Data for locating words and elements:
■ ■ ■ ■ ■ ■ ■
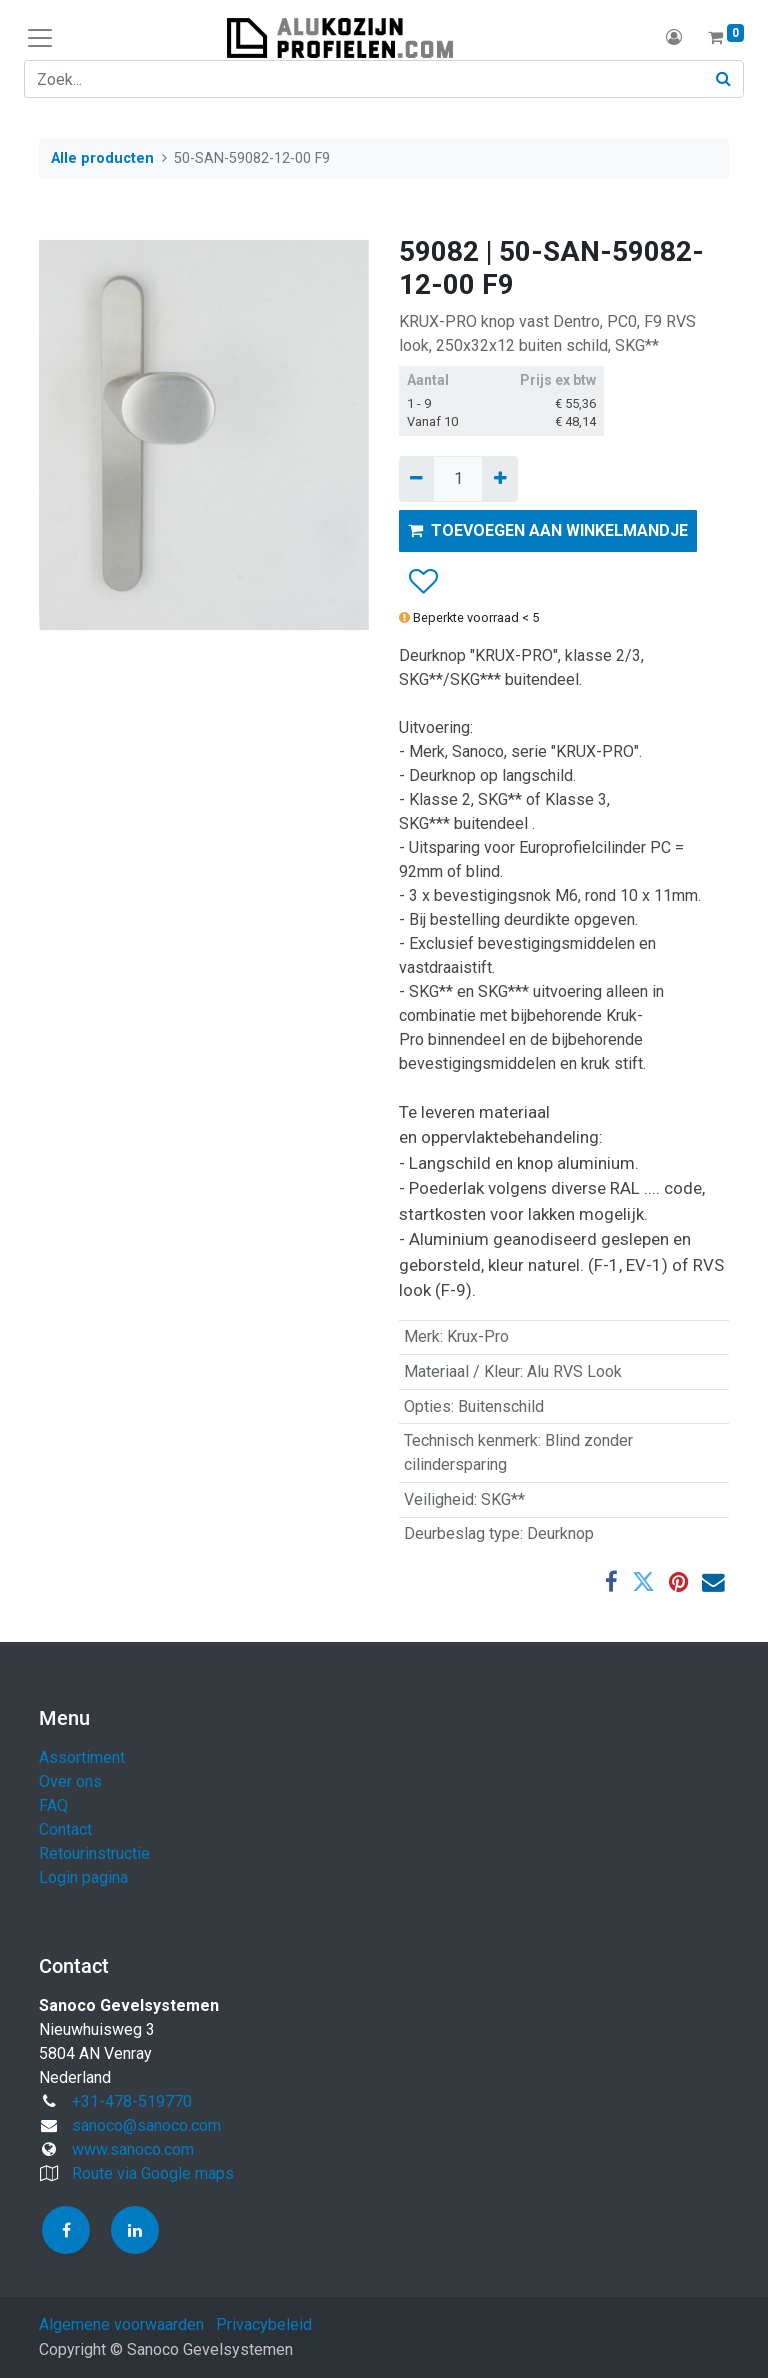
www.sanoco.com (133, 2149)
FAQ (53, 1805)
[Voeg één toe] (499, 479)
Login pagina (83, 1877)
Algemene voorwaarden (121, 2324)
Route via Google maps (153, 2173)
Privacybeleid (264, 2324)
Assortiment (82, 1757)
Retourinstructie (94, 1853)
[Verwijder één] (416, 479)
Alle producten (102, 158)
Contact (65, 1829)
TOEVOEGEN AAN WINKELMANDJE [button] (548, 530)
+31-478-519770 (132, 2101)
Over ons (70, 1781)
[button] (422, 583)
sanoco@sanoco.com (146, 2125)
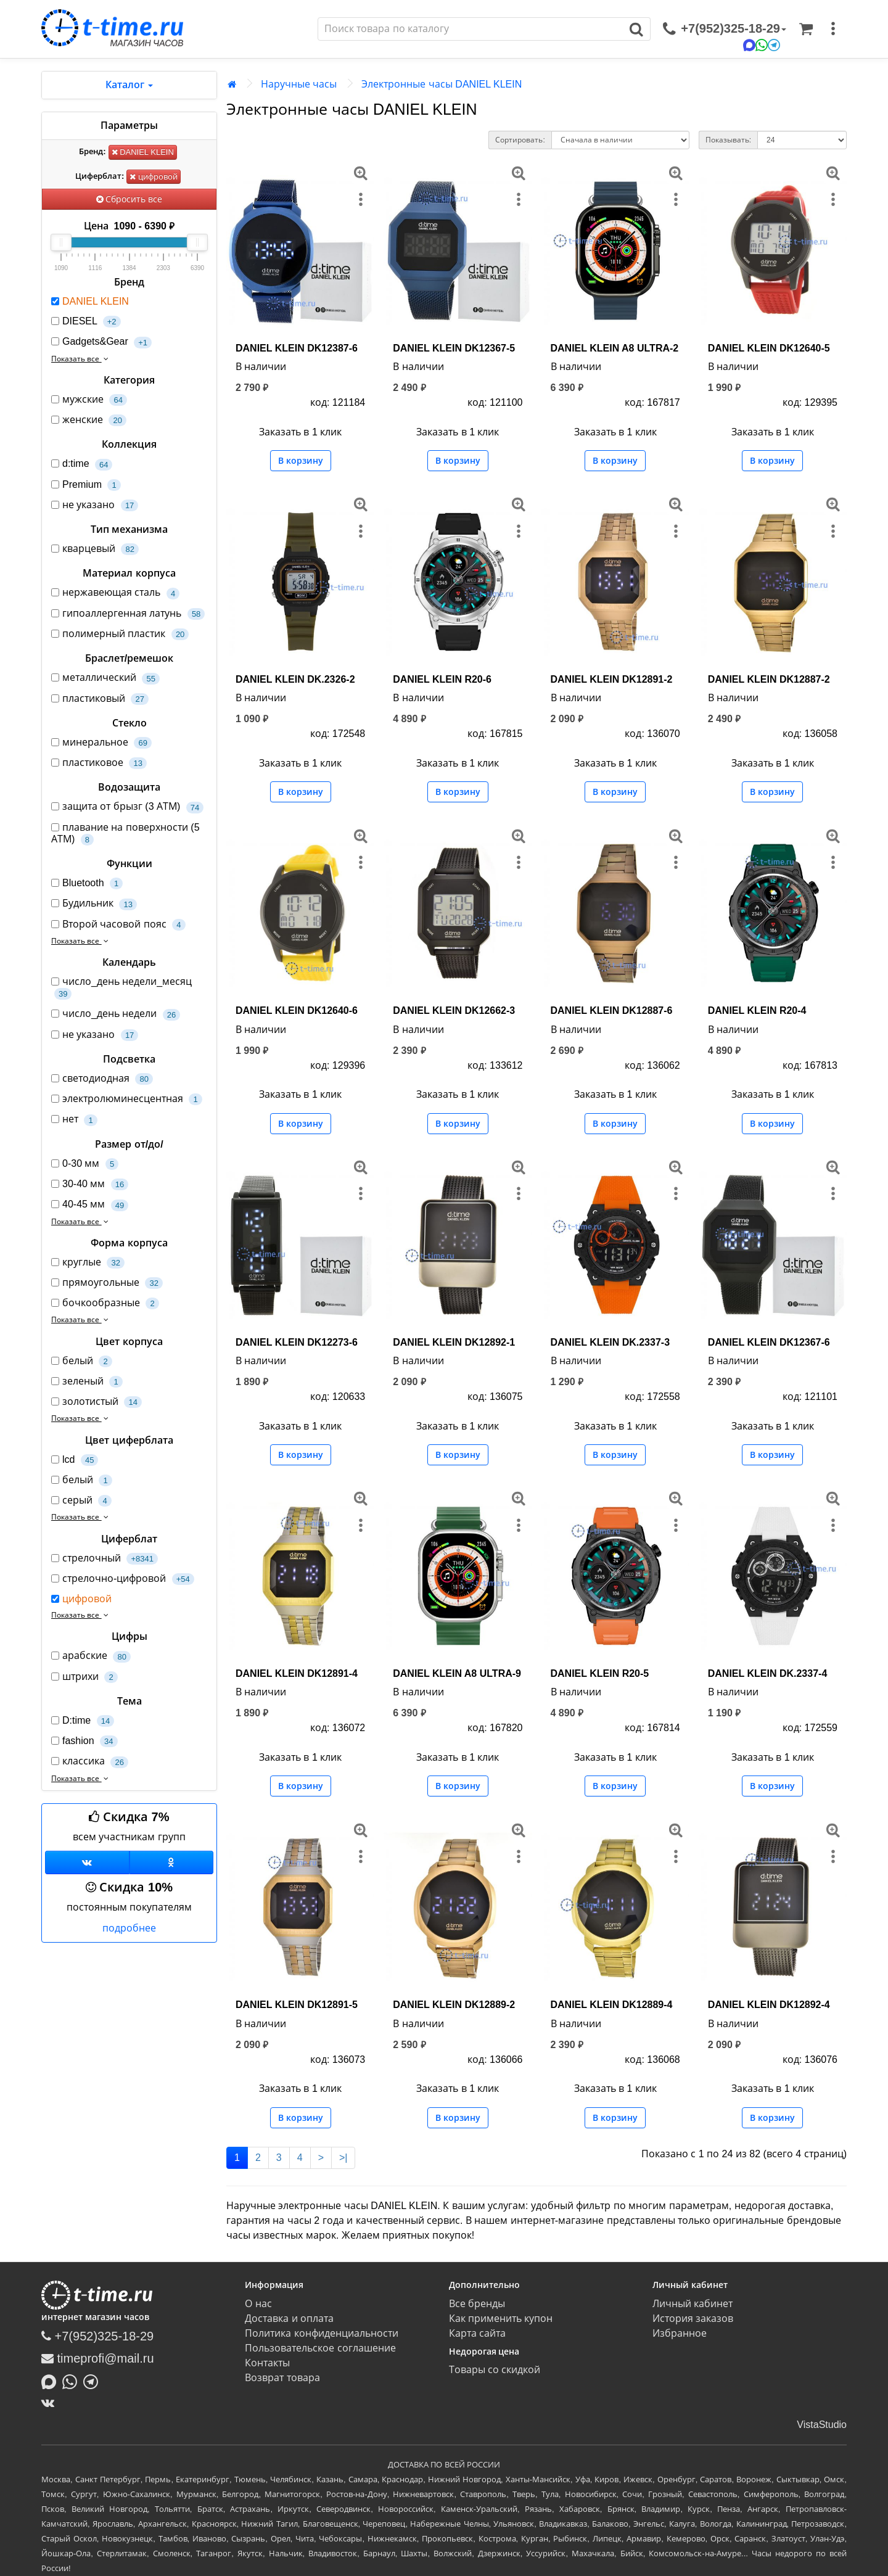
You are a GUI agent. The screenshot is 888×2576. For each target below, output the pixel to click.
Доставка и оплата (289, 2318)
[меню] (833, 29)
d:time (81, 464)
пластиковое (99, 763)
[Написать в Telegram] (93, 2380)
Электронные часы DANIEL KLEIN (441, 84)
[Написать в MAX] (51, 2380)
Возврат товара (282, 2377)
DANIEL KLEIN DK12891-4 (297, 1673)
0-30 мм (84, 1164)
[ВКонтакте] (50, 2402)
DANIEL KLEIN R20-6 (442, 679)
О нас (258, 2303)
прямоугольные (107, 1283)
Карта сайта (477, 2333)
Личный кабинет (692, 2303)
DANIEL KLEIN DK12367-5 (454, 348)
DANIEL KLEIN (143, 152)
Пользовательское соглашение (320, 2348)
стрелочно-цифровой (122, 1579)
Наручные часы (299, 84)
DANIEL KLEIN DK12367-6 (769, 1342)
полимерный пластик (120, 634)
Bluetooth (87, 883)
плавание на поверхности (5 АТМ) (125, 834)
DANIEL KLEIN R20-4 (757, 1010)
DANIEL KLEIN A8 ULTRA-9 (457, 1673)
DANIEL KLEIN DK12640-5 (769, 348)
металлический (105, 678)
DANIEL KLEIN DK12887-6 (612, 1010)
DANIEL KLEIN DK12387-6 (297, 348)
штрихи (84, 1677)
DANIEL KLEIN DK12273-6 (297, 1342)
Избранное (679, 2333)
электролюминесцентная (126, 1099)
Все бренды (477, 2303)
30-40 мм (89, 1184)
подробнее (129, 1928)
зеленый (87, 1382)
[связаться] (724, 29)
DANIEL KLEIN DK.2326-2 (295, 679)
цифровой (154, 176)
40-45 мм (89, 1205)
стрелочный (104, 1559)
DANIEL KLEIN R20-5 (600, 1673)
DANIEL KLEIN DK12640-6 (297, 1010)
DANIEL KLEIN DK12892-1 (454, 1342)
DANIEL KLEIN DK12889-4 (612, 2004)
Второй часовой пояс (118, 925)
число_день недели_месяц (121, 988)
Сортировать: (520, 140)
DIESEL (86, 321)
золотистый (96, 1402)
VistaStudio (822, 2424)
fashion (84, 1741)
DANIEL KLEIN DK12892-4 (769, 2004)
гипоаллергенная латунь (128, 614)
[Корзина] (806, 29)
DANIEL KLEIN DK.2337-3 (610, 1342)
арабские (91, 1656)
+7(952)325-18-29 (97, 2336)
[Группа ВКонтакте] (87, 1862)
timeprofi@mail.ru (97, 2358)
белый (81, 1361)
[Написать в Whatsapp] (72, 2380)
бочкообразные (105, 1303)
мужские (89, 400)
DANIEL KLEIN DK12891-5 (297, 2004)
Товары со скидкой (495, 2369)
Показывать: (728, 140)
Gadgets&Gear (101, 342)
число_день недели (115, 1014)
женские (88, 420)
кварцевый (95, 549)
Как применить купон (501, 2318)
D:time (82, 1721)
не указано (94, 505)
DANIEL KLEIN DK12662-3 (454, 1010)
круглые (88, 1263)
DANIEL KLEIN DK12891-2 (612, 679)
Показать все (81, 359)
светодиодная (102, 1079)
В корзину (300, 461)
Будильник (94, 904)
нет (74, 1119)
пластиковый (100, 699)
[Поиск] (470, 29)
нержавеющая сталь (115, 593)
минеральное (101, 743)
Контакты (267, 2363)
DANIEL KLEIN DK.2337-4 (768, 1673)
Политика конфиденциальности (321, 2333)
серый (81, 1501)
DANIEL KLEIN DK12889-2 (454, 2004)
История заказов (692, 2318)
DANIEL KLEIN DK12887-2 (769, 679)
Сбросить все (129, 199)
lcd (74, 1460)
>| (343, 2157)
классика (89, 1761)
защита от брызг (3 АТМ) (127, 807)
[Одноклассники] (172, 1862)
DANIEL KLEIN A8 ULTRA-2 (615, 348)
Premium (86, 485)
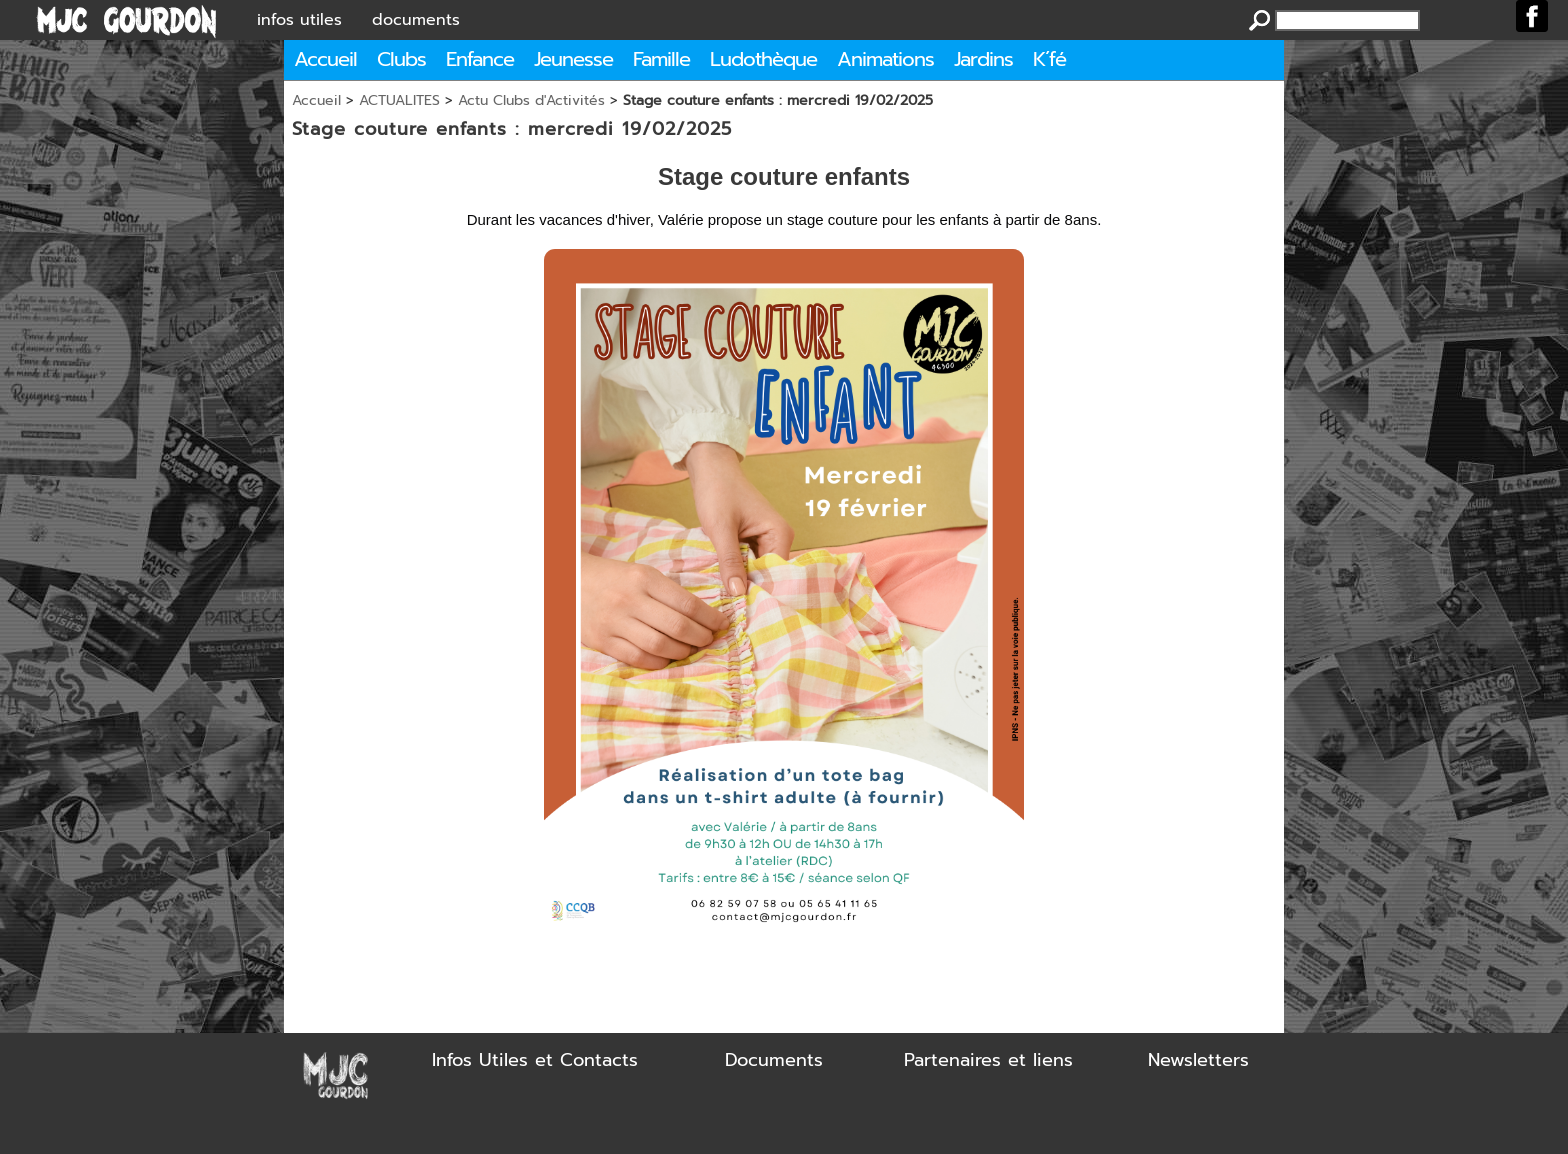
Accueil (325, 59)
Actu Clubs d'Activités (531, 100)
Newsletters (1198, 1060)
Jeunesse (573, 59)
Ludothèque (763, 59)
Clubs (401, 59)
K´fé (1049, 59)
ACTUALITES (399, 100)
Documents (774, 1060)
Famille (661, 59)
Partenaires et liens (988, 1060)
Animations (885, 59)
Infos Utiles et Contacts (535, 1060)
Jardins (983, 59)
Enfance (480, 59)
■ ■ ■ ■ ■ ■ ■
Required work ->
Recast all of the records above as a numbered list, leaving out the blank lines and the pictures.

Exercise response ->
1. www.sanoco.com (133, 2149)
2. FAQ (53, 1805)
3. [Voeg één toe] (499, 479)
4. Login pagina (83, 1877)
5. Algemene voorwaarden (121, 2324)
6. Route via Google maps (153, 2173)
7. Privacybeleid (264, 2324)
8. Assortiment (82, 1757)
9. Retourinstructie (94, 1853)
10. [Verwijder één] (416, 479)
11. Alle producten (102, 158)
12. Contact (65, 1829)
13. TOEVOEGEN AAN WINKELMANDJE [button] (548, 530)
14. +31-478-519770 (132, 2101)
15. Over ons (70, 1781)
16. [button] (422, 583)
17. sanoco@sanoco.com (146, 2125)
18. You are a GUI agent. The screenshot is 888×2576. For each target below, output the pixel to click.
19. Доставка и оплата (289, 2318)
20. [меню] (833, 29)
21. d:time (81, 464)
22. пластиковое (99, 763)
23. [Написать в Telegram] (93, 2380)
24. Электронные часы DANIEL KLEIN (441, 84)
25. [Написать в MAX] (51, 2380)
26. Возврат товара (282, 2377)
27. DANIEL KLEIN DK12891-4 (297, 1673)
28. 0-30 мм (84, 1164)
29. [ВКонтакте] (50, 2402)
30. DANIEL KLEIN R20-6 (442, 679)
31. О нас (258, 2303)
32. прямоугольные (107, 1283)
33. Карта сайта (477, 2333)
34. Личный кабинет (692, 2303)
35. DANIEL KLEIN DK12367-5 (454, 348)
36. DANIEL KLEIN (143, 152)
37. Пользовательское соглашение (320, 2348)
38. стрелочно-цифровой (122, 1579)
39. Наручные часы (299, 84)
40. DANIEL KLEIN DK12367-6 (769, 1342)
41. полимерный пластик (120, 634)
42. Bluetooth (87, 883)
43. плавание на поверхности (5 АТМ) (125, 834)
44. DANIEL KLEIN R20-4 (757, 1010)
45. DANIEL KLEIN A8 ULTRA-9 (457, 1673)
46. DANIEL KLEIN DK12640-5 (769, 348)
47. металлический (105, 678)
48. DANIEL KLEIN DK12887-6 (612, 1010)
49. DANIEL KLEIN DK12387-6 (297, 348)
50. штрихи (84, 1677)
51. DANIEL KLEIN DK12273-6 (297, 1342)
52. Избранное (679, 2333)
53. электролюминесцентная (126, 1099)
54. Все бренды (477, 2303)
55. 30-40 мм (89, 1184)
56. подробнее (129, 1928)
57. зеленый (87, 1382)
58. [связаться] (724, 29)
59. DANIEL KLEIN DK.2326-2 (295, 679)
60. цифровой (154, 176)
61. 40-45 мм (89, 1205)
62. стрелочный (104, 1559)
63. DANIEL KLEIN R20-5 (600, 1673)
64. DANIEL KLEIN DK12640-6 (297, 1010)
65. DANIEL KLEIN DK12892-1 (454, 1342)
66. DANIEL KLEIN DK12889-4 (612, 2004)
67. Второй часовой пояс (118, 925)
68. число_день недели_месяц (121, 988)
69. Сортировать: (520, 140)
70. DIESEL (86, 321)
71. золотистый (96, 1402)
72. VistaStudio (822, 2424)
73. fashion (84, 1741)
74. DANIEL KLEIN DK12892-4 (769, 2004)
75. гипоаллергенная латунь (128, 614)
76. [Корзина] (806, 29)
77. DANIEL KLEIN DK.2337-3 (610, 1342)
78. арабские (91, 1656)
79. +7(952)325-18-29 (97, 2336)
80. [Группа ВКонтакте] (87, 1862)
81. timeprofi@mail.ru (97, 2358)
82. белый (81, 1361)
83. [Написать в Whatsapp] (72, 2380)
84. бочкообразные (105, 1303)
85. мужские (89, 400)
86. DANIEL KLEIN DK12891-5 (297, 2004)
87. Товары со скидкой (495, 2369)
88. Показывать: (728, 140)
89. Gadgets&Gear (101, 342)
90. число_день недели (115, 1014)
91. женские (88, 420)
92. кварцевый (95, 549)
93. Как применить купон (501, 2318)
94. D:time (82, 1721)
95. не указано (94, 505)
96. DANIEL KLEIN DK12662-3 (454, 1010)
97. круглые (88, 1263)
98. DANIEL KLEIN DK12891-2 (612, 679)
99. Показать все (81, 359)
100. светодиодная (102, 1079)
101. В корзину (300, 461)
102. Будильник (94, 904)
103. нет (74, 1119)
104. пластиковый (100, 699)
105. [Поиск] (470, 29)
106. нержавеющая сталь (115, 593)
107. минеральное (101, 743)
108. Контакты (267, 2363)
109. DANIEL KLEIN DK.2337-4 (768, 1673)
110. Политика конфиденциальности (321, 2333)
111. серый (81, 1501)
112. DANIEL KLEIN DK12889-2 (454, 2004)
113. История заказов (692, 2318)
114. DANIEL KLEIN DK12887-2 (769, 679)
115. Сбросить все (129, 199)
116. lcd (74, 1460)
117. >| (343, 2157)
118. классика (89, 1761)
119. защита от брызг (3 АТМ) (127, 807)
120. [Одноклассники] (172, 1862)
121. DANIEL KLEIN A8 ULTRA-2 (615, 348)
122. Premium (86, 485)
123. Accueil (325, 59)
124. Actu Clubs d'Activités (531, 100)
125. Newsletters (1198, 1060)
126. Jeunesse (573, 59)
127. Ludothèque (763, 59)
128. Clubs (401, 59)
129. K´fé (1049, 59)
130. ACTUALITES (399, 100)
131. Documents (774, 1060)
132. Famille (661, 59)
133. Partenaires et liens (988, 1060)
134. Animations (885, 59)
135. Infos Utiles et Contacts (535, 1060)
136. Jardins (983, 59)
137. Enfance (480, 59)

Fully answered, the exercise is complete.